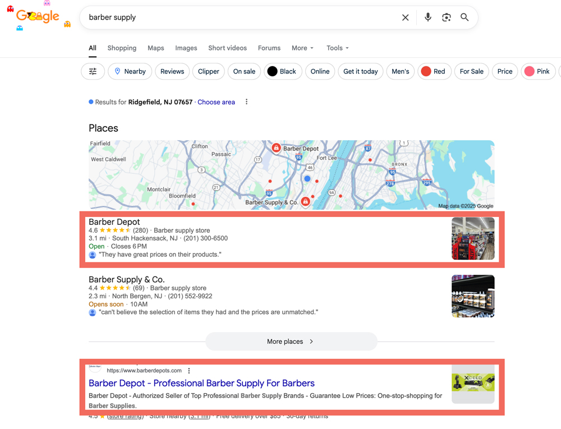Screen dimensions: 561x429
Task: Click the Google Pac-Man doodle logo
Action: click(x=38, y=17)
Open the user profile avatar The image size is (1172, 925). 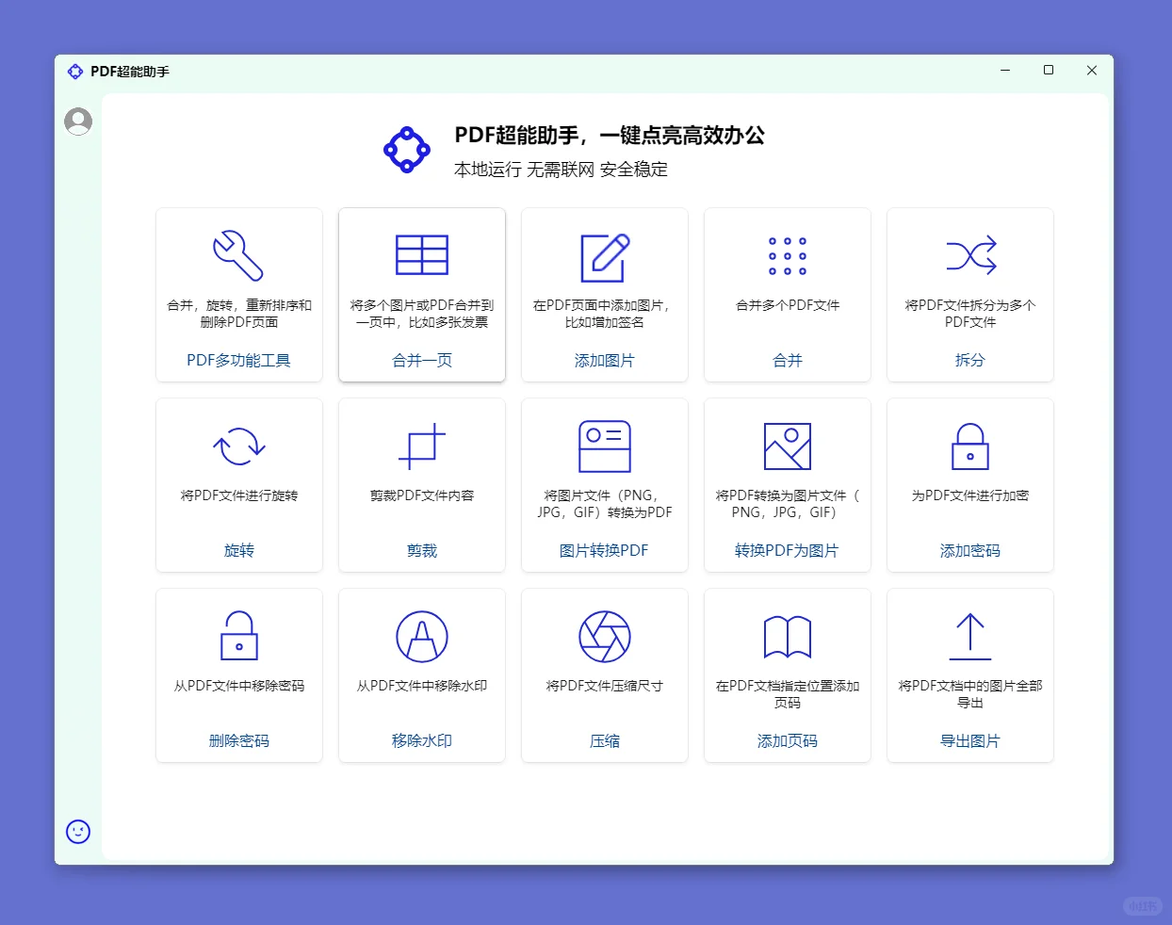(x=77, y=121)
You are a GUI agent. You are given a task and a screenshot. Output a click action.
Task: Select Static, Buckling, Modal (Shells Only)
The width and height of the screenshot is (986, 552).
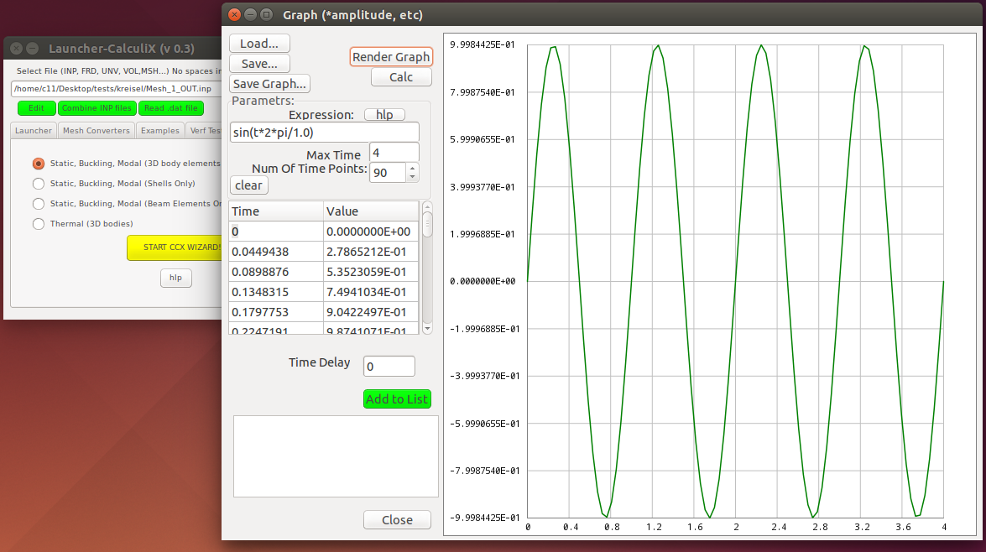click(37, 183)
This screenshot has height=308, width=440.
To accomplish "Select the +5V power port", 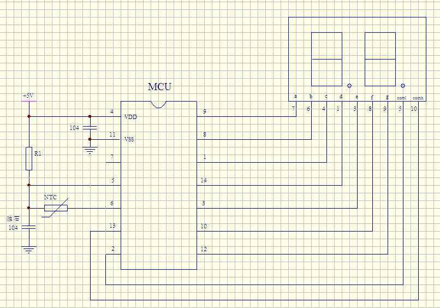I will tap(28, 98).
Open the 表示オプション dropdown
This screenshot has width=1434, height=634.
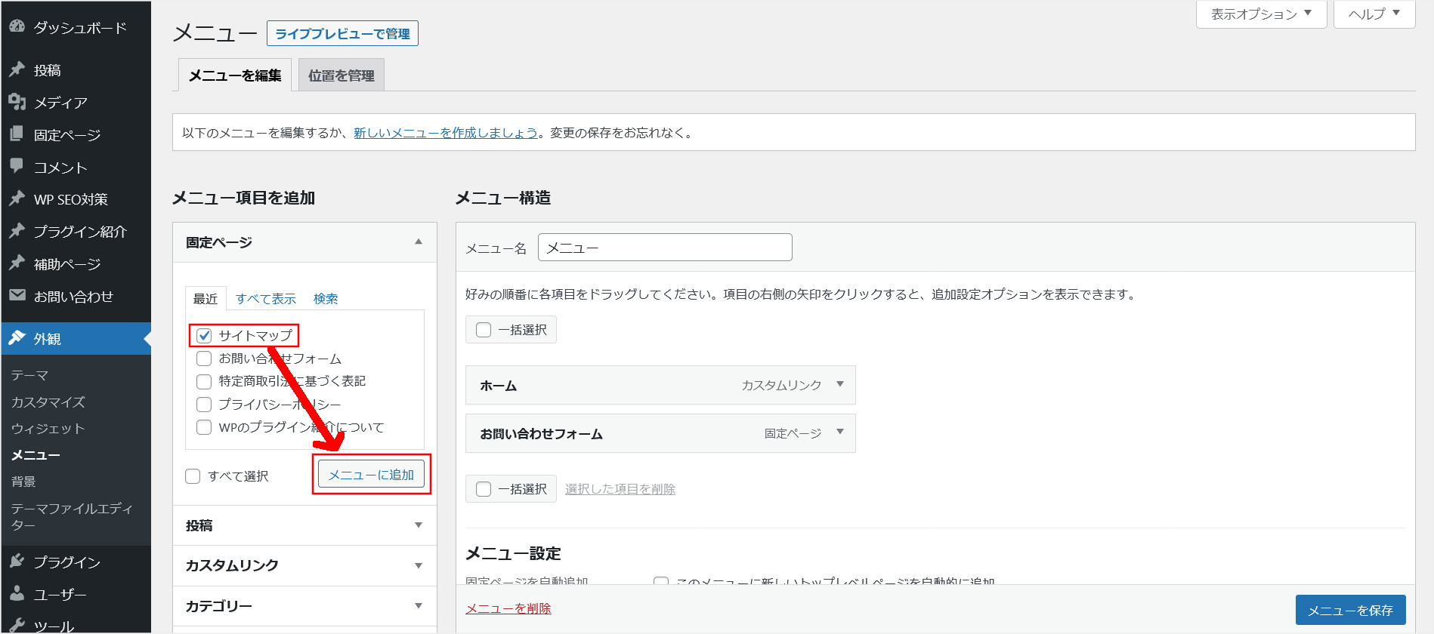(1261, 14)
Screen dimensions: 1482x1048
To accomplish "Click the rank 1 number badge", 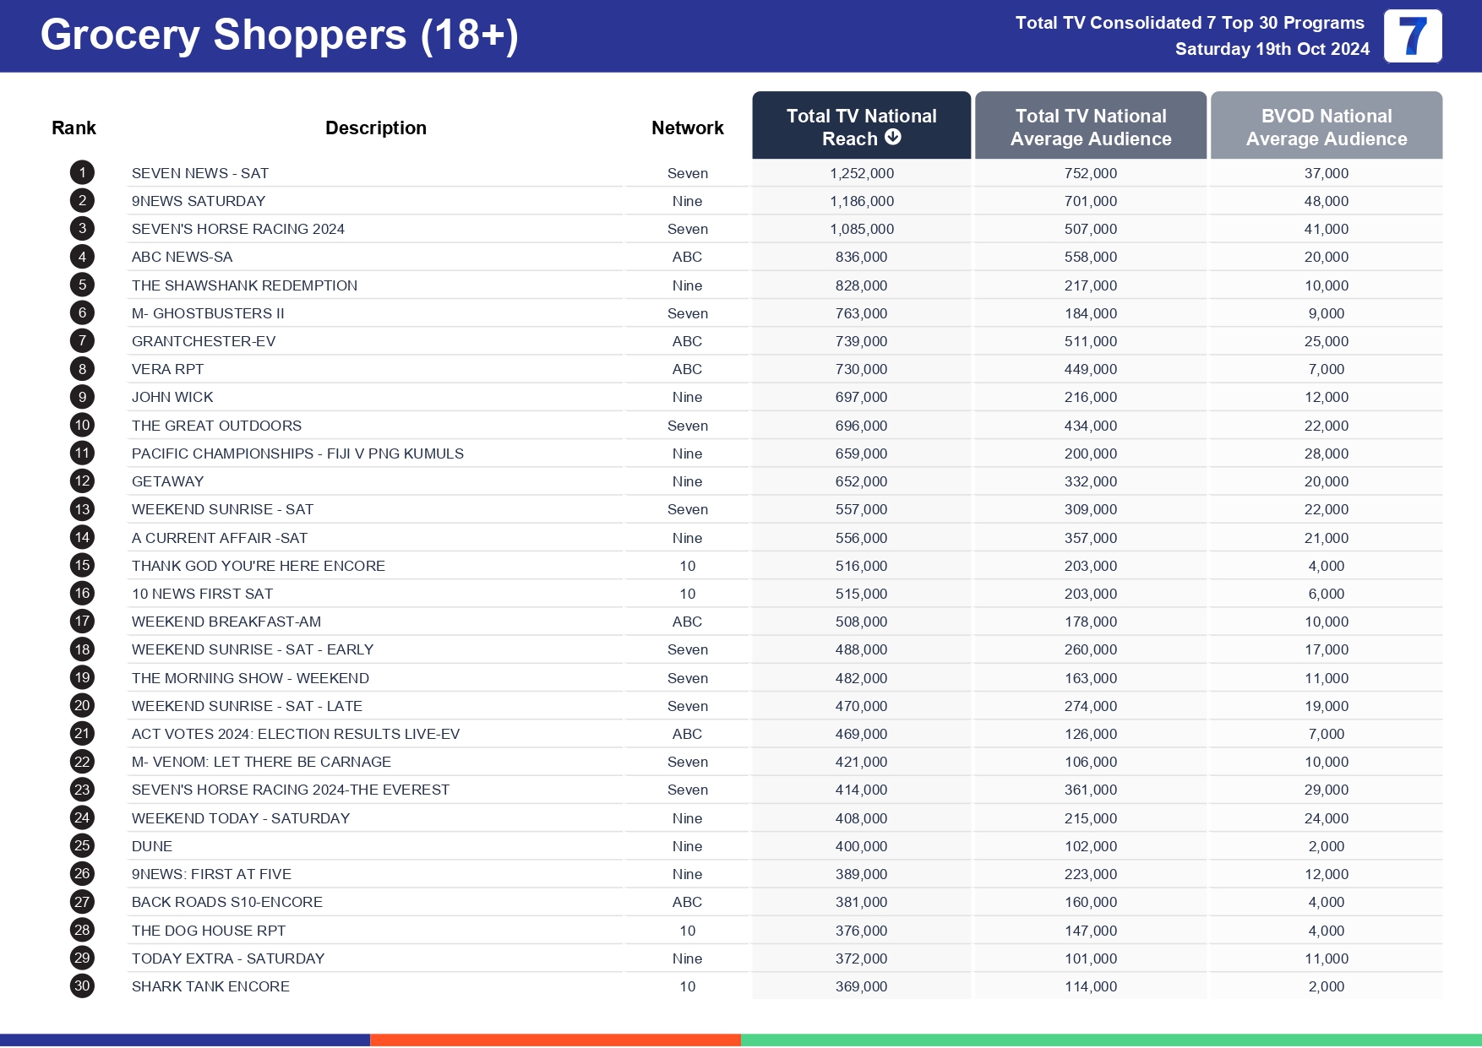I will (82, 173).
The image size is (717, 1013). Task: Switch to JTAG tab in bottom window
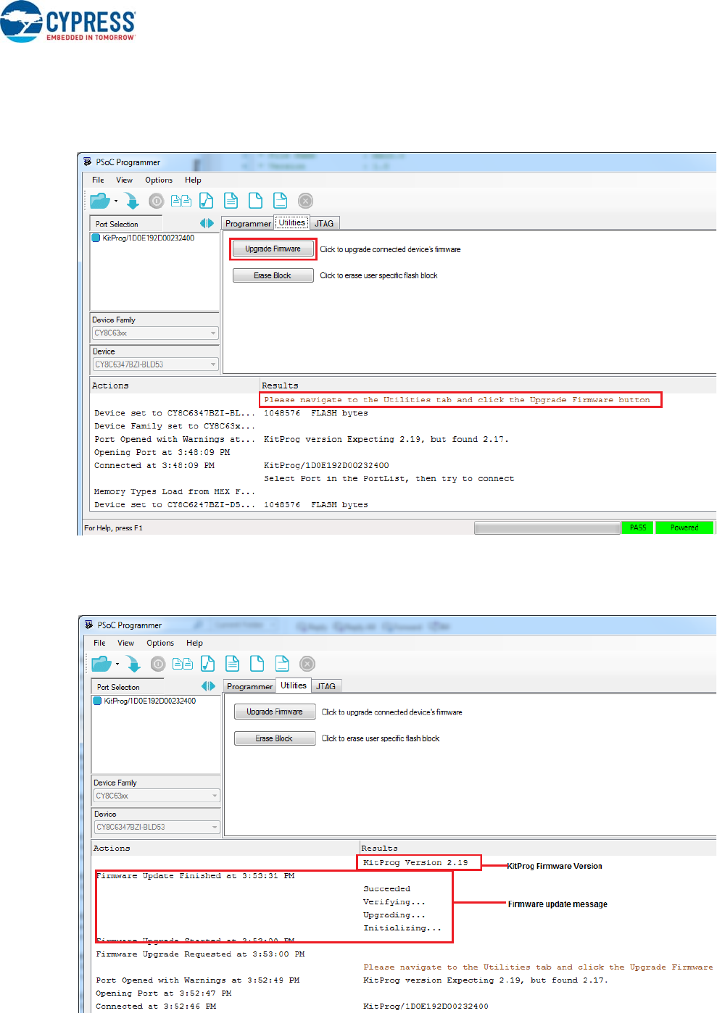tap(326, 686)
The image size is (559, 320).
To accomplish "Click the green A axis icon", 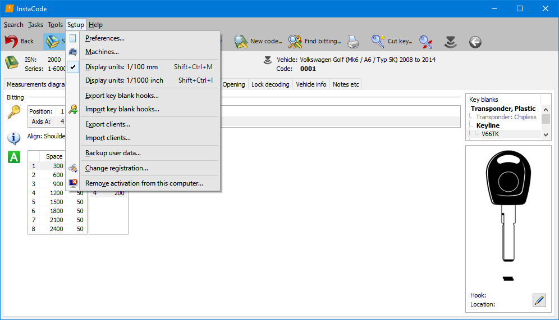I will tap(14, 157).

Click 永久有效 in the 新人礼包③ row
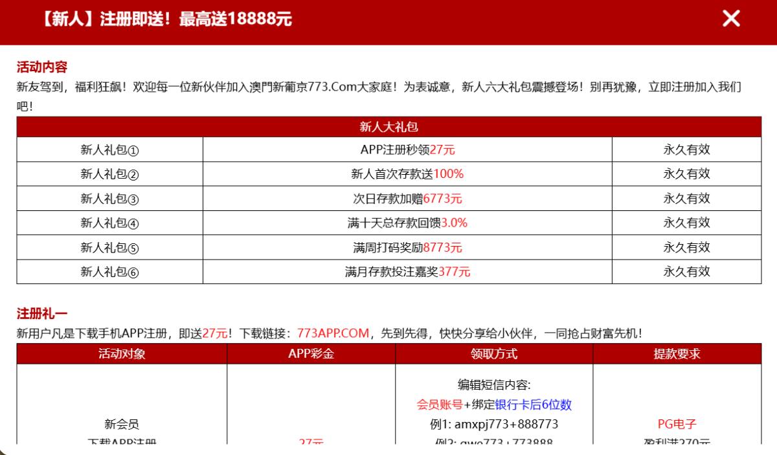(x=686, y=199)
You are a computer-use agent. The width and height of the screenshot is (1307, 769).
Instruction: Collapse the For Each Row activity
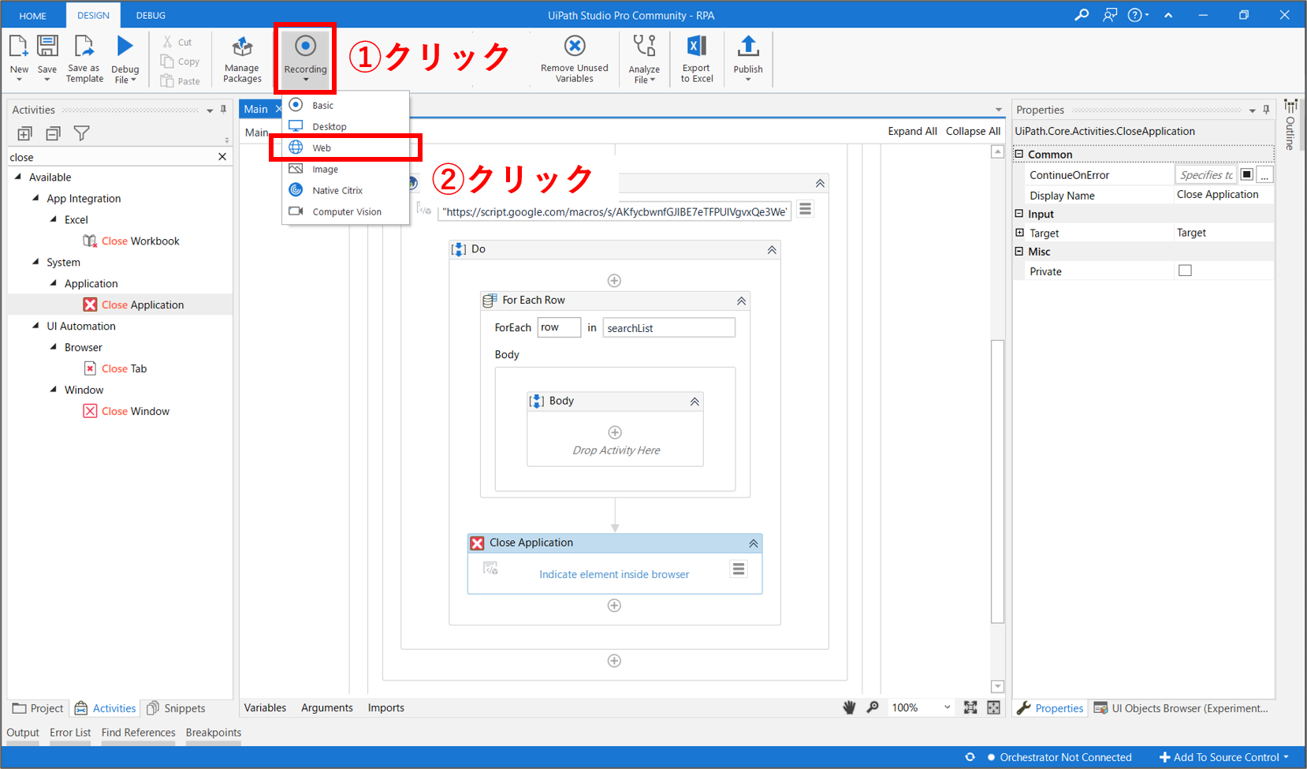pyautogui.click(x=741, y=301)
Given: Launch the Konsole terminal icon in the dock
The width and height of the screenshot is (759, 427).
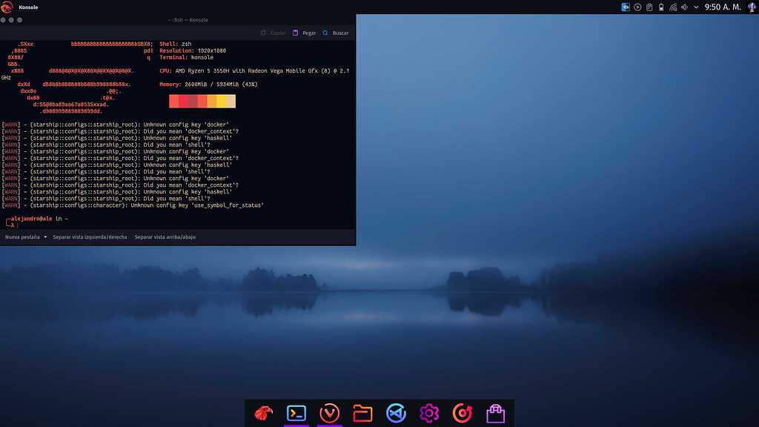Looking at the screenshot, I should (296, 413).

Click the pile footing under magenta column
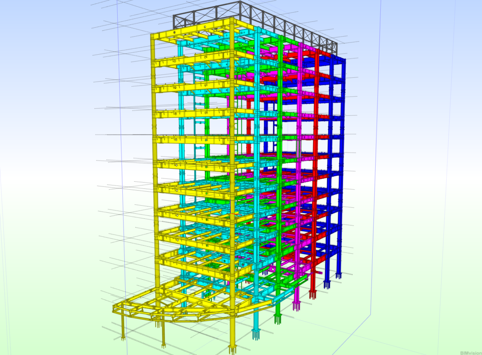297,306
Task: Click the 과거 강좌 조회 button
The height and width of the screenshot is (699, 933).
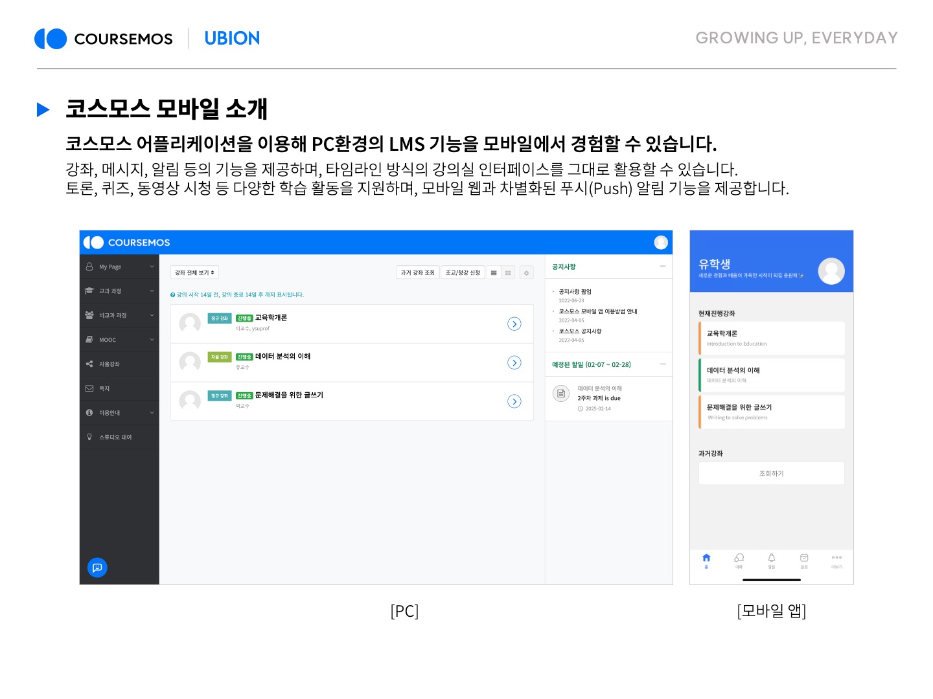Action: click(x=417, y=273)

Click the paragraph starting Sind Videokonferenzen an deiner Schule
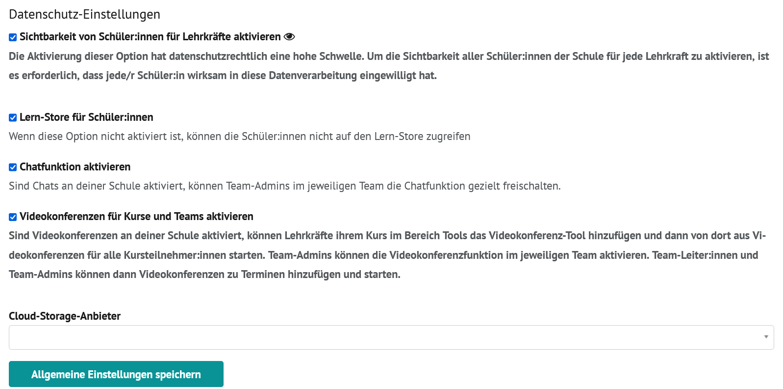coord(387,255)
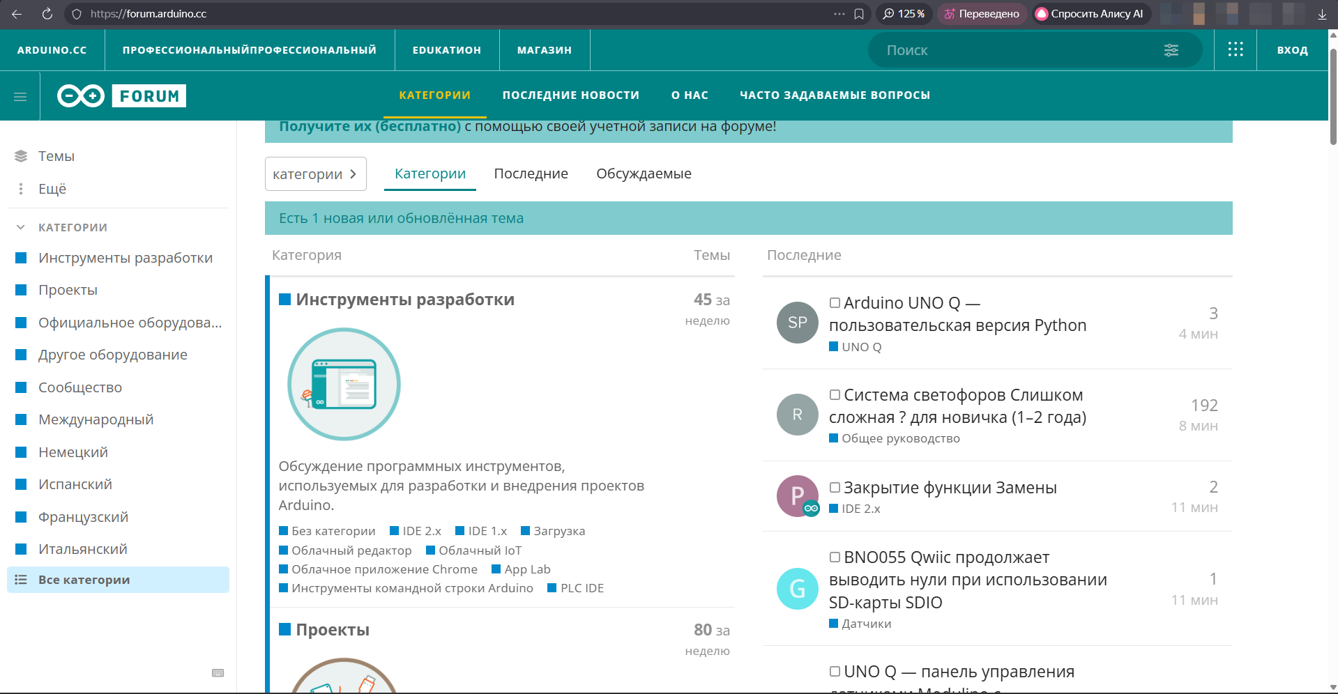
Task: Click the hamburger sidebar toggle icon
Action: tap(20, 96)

Task brief
Give back only the lines from the one that carries "The width and height of the screenshot is (759, 427)." through the final line above, both included. Drop all pictures.

Response for this exercise
The width and height of the screenshot is (759, 427).
Looking at the screenshot, I should (296, 413).

Click the pile footing under magenta column
297,306
Task: Click the 과거 강좌 조회 button
The height and width of the screenshot is (699, 933).
Action: click(x=417, y=273)

Click the paragraph starting Sind Videokonferenzen an deiner Schule
coord(387,255)
Task: Click the hamburger sidebar toggle icon
Action: tap(20, 96)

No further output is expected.